Психология страсти. Том 1 - страница 32



– Сегодня я хочу предложить кое-что новое, – сказала она, выкладывая на стол художественные материалы. – Моя авторская методика символического отражения. Вместо слов мы позволим говорить образам.

– Я не умею рисовать, – возразил Виктор, но его глаза неотрывно следили за движениями её рук, раскладывающих бумагу и карандаши.

– Здесь не нужен талант, – улыбнулась Елена. – Нужно лишь довериться рукам и позволить им выразить то, что разум не может или не хочет признать.

После короткой индукции лёгкого транса Виктор приступил к рисованию. Его лицо разгладилось, плечи расслабились. Рука уверенно двигалась по бумаге – не так, как у профессионала, но с поразительной целеустремлённостью человека, точно знающего, что он хочет изобразить.

Елена подавила возглас, когда рисунок начал проявляться. На листе возникал лабиринт с центральной фигурой – обнажённой, с запрокинутой головой. По внешнему контуру лабиринта располагались те же символы, которые она видела в студии Кирилла – геометрические формы, соединённые в систему, больше напоминающую схему электронной платы, чем художественный узор.

– Что вы чувствуете, глядя на рисунок? – спросила она, когда Виктор положил карандаш.

Он смотрел на изображение с выражением странной смеси узнавания и отрицания.

– Я не помню, чтобы рисовал эти знаки, – его палец дотронулся до символов почти благоговейно. – Но они кажутся… правильными. Словно формула чего-то важного.

Елена протянула ему лист бумаги с выписанной фразой из сеанса Кирилла.

– Прочтите эти слова, пожалуйста. Вызывают ли они какие-то ассоциации?

Виктор взял лист, и его лицо мгновенно переменилось. Бледность разлилась от висков к подбородку. Зрачки расширились и застыли, будто он увидел нечто, недоступное обычному зрению.

– «Мы помним то, о чём другие предпочитают забыть. Пандора открывает, Пандора освобождает…» – его голос изменился, стал глубже, с резонирующими обертонами, словно говорили одновременно несколько человек.

Затем произошло нечто странное. Виктор застыл, его дыхание практически остановилось. Секунда, две, три – он не двигался, как статуя. А потом, словно кто-то щёлкнул невидимым выключателем, жизнь вернулась в его тело.

Но это был другой Виктор. Его глаза, минуту назад остекленевшие, теперь лихорадочно блестели. Рука, державшая лист, начала мелко дрожать. Он медленно отложил бумагу, как если бы это была змея, готовая укусить.

– Откуда у вас эти слова? – его шёпот был хриплым, полным неподдельного ужаса.

– От другого пациента, который исчез при странных обстоятельствах, – честно ответила Елена. – Вы знаете, что они означают?

– Они… – он замолчал, глядя куда-то мимо Елены, словно видел нечто за её спиной. – Это ключ. Ключ, который открывает и запирает. После него я перестал быть собой. Или, может быть, – его губы искривились в горькой усмешке, – впервые стал собой.
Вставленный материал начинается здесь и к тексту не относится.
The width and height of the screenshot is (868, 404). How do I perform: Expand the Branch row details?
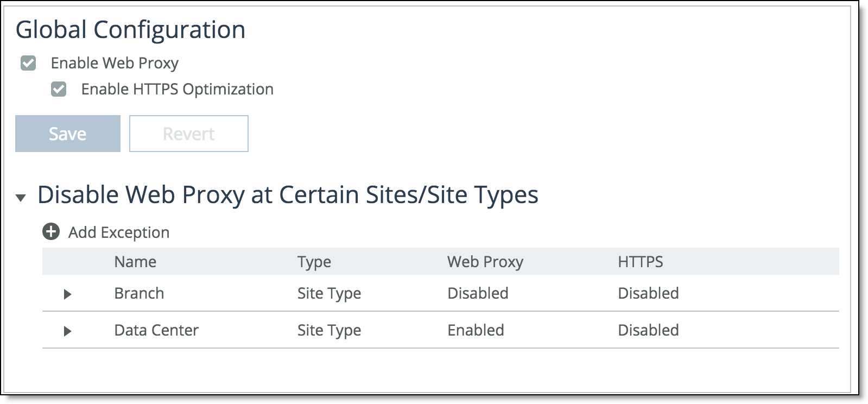point(67,294)
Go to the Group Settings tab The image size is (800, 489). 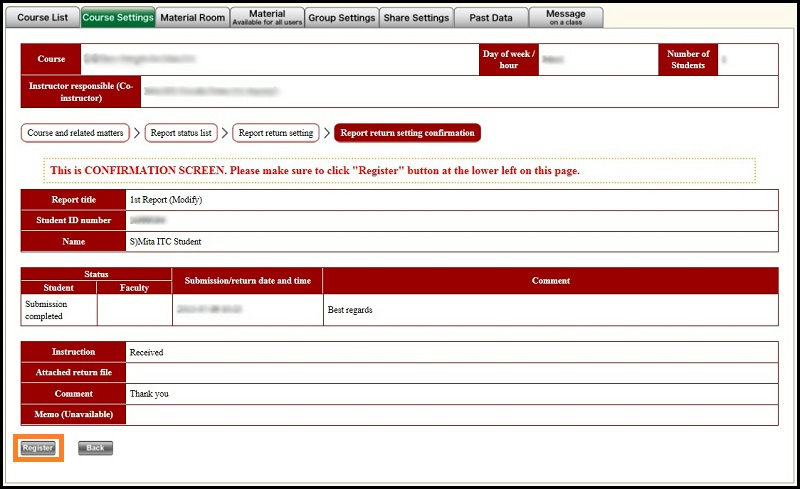pyautogui.click(x=341, y=17)
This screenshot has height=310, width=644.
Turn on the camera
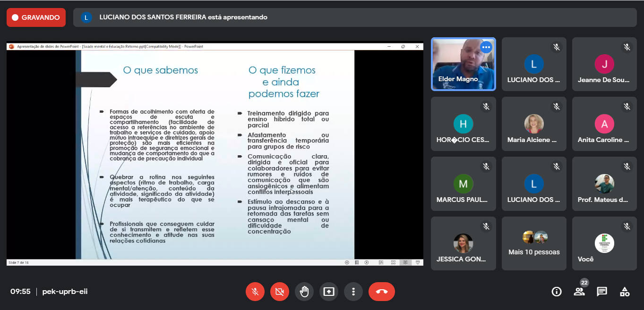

Он поднялся – не резко, а с какой-то механической точностью.

– «Пандора» – это не клуб, доктор Северова. Это лаборатория. Они используют вашу методику, но не для исцеления – для вивисекции личности.

– Кто они, Виктор? – она тоже встала, готовая остановить его, если понадобится.

– Я не могу… – он провёл рукой по лицу, и Елена заметила, что его ногти оставляют белые полосы на коже. – Часть меня хочет вернуться к ним даже сейчас. Эта часть кричит, что я предатель, что я должен замолчать.

– Я могу помочь вам, – Елена сделала шаг к нему, но он отшатнулся.